Results: The mean age was 59.8 ± 11 years, and 45 of 52 patients (87%) were male. Indications for extrapleural pneumonectomy were malignant pleural mesothelioma (n = 50) and pleural-based sarcoma (n = 2). The administration of aprotinin had no significant effect on intraoperative blood loss (1,010 ± 599 versus 1,182 ± 688 mL; p = 0.34) or units of packed red blood cells transfused intraoperatively (2.0 ± 1.7 versus 1.9 ± 1.7 units; p = 0.86). None of the patients who received aprotinin required the use of non–packed red blood cells blood products, but 4 patients (16%) who did not receive aprotinin required such transfusion (p < 0.05). Postoperative chest tube output at 12 and 24 hours was lower in the aprotinin group (381 ± 195 and 867 ± 313 mL, respectively) compared with the control group (725 ± 527 and 1,221 ± 442 mL, respectively; p < 0.03). There was no significant difference in incidence of postoperative thromboembolic events between the aprotinin and the control group (5 versus 4 patients; p = 1.0), and 2 patients in each group experienced renal insufficiency (p = 1.0).

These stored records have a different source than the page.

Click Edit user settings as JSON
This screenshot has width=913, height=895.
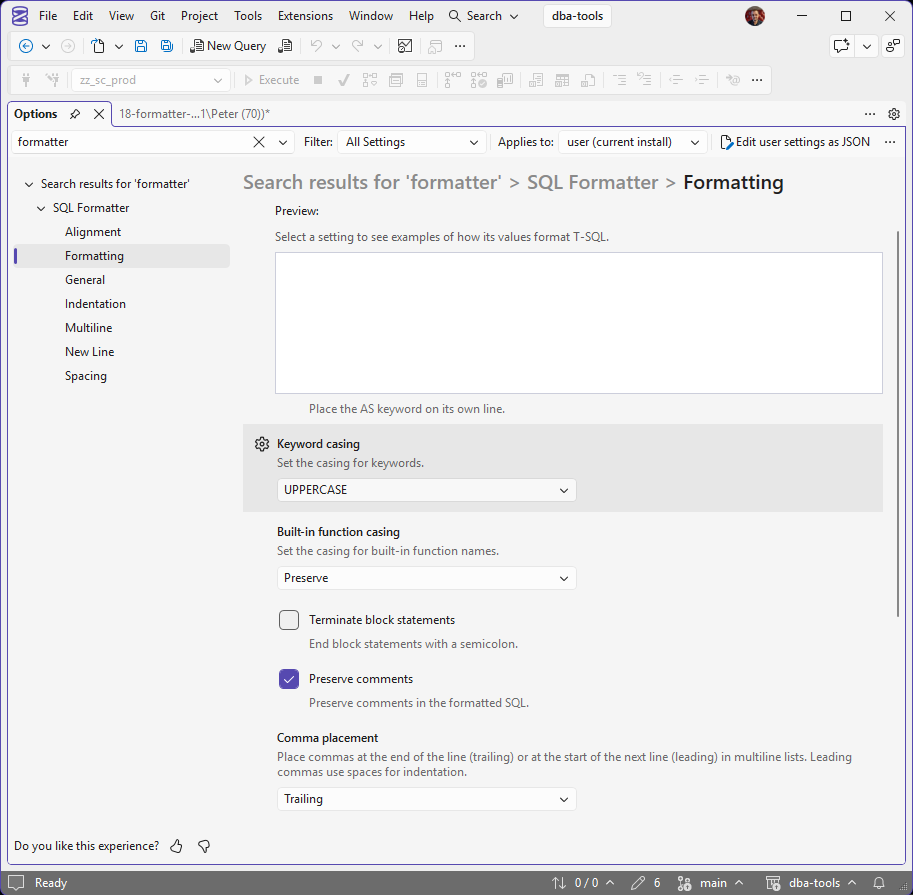795,142
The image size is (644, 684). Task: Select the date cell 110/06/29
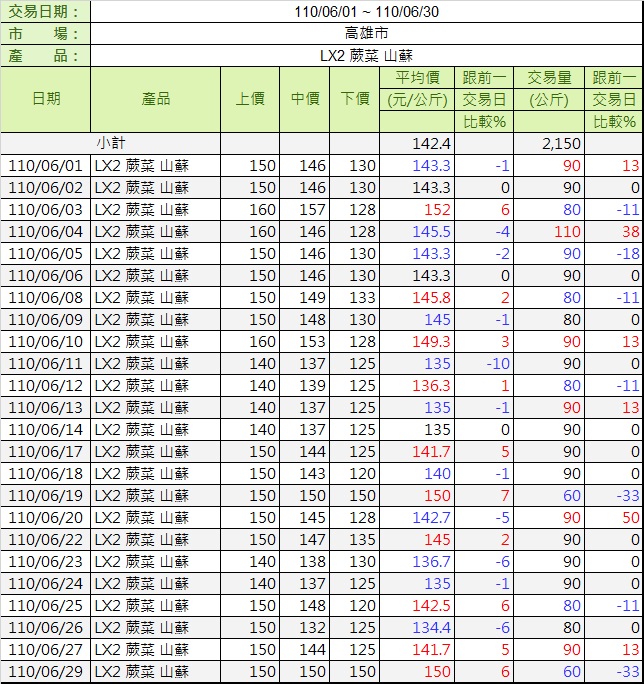coord(45,672)
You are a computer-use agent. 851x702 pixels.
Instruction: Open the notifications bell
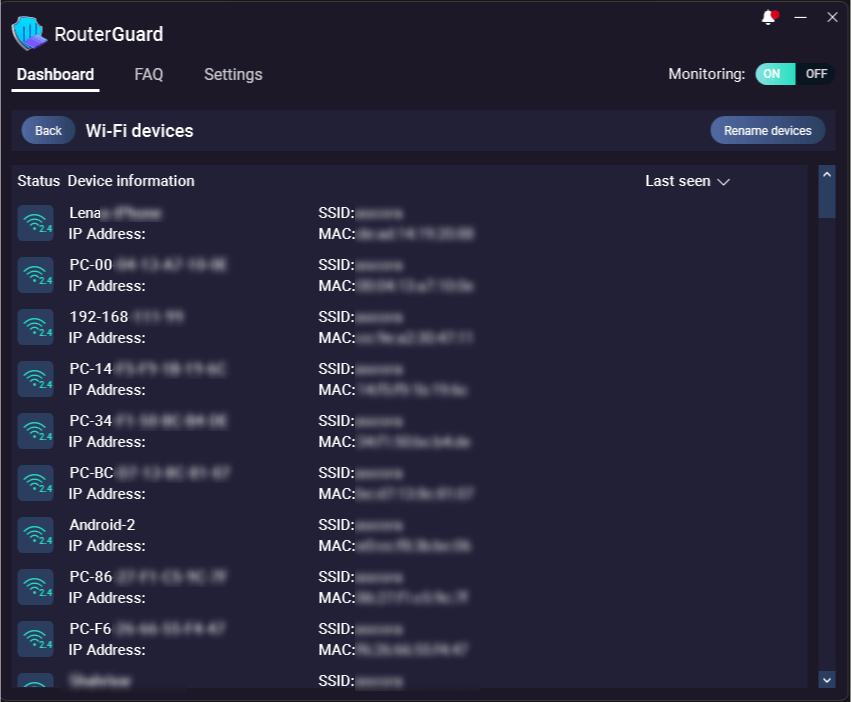(768, 17)
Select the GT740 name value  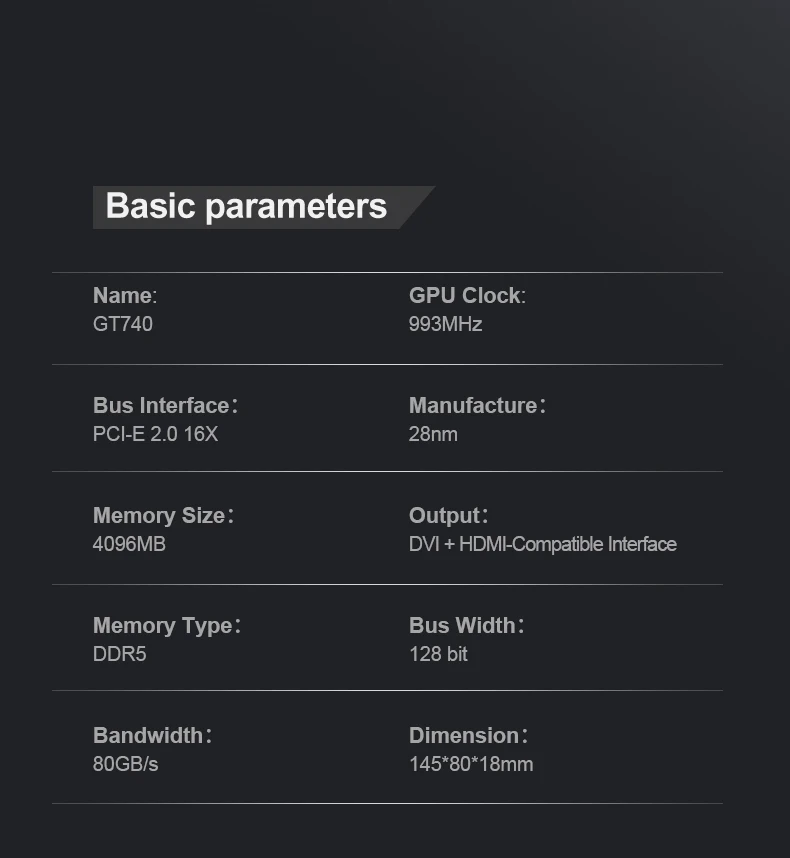coord(123,324)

Conclusions: Half-dose aprotinin did not decrease intraoperative blood loss or packed red blood cells transfusion in extrapleural pneumonectomy. However, use of aprotinin was associated with decreased use of non–packed red blood cells blood products and lower postoperative chest tube output. Aprotinin administration was not associated with an increase in incidence of postoperative complications.